▶ **INFORMATION GIVEN**
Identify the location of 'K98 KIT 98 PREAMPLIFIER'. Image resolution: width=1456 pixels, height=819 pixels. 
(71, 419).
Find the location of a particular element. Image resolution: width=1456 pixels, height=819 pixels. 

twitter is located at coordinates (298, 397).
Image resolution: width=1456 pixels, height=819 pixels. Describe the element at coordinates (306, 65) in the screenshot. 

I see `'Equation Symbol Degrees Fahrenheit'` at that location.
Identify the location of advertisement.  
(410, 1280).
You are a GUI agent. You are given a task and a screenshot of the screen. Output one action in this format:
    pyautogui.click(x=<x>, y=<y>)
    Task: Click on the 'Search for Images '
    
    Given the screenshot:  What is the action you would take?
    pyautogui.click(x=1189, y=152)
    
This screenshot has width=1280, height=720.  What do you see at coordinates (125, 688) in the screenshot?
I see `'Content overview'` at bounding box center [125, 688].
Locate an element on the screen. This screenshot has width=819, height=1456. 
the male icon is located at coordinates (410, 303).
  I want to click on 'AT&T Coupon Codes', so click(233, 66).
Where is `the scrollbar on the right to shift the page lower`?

▶ **STATED PROBLEM**
Can you copy out the lines above word for word, everything from the very first one down to and including the line that contains "(410, 1280)."?

▶ **SOLUTION TO THE PROBLEM**
Identify the location of 'K98 KIT 98 PREAMPLIFIER'. Image resolution: width=1456 pixels, height=819 pixels. 
(71, 419).
Find the location of a particular element. Image resolution: width=1456 pixels, height=819 pixels. 

twitter is located at coordinates (298, 397).
Image resolution: width=1456 pixels, height=819 pixels. Describe the element at coordinates (306, 65) in the screenshot. 

I see `'Equation Symbol Degrees Fahrenheit'` at that location.
Identify the location of advertisement.  
(410, 1280).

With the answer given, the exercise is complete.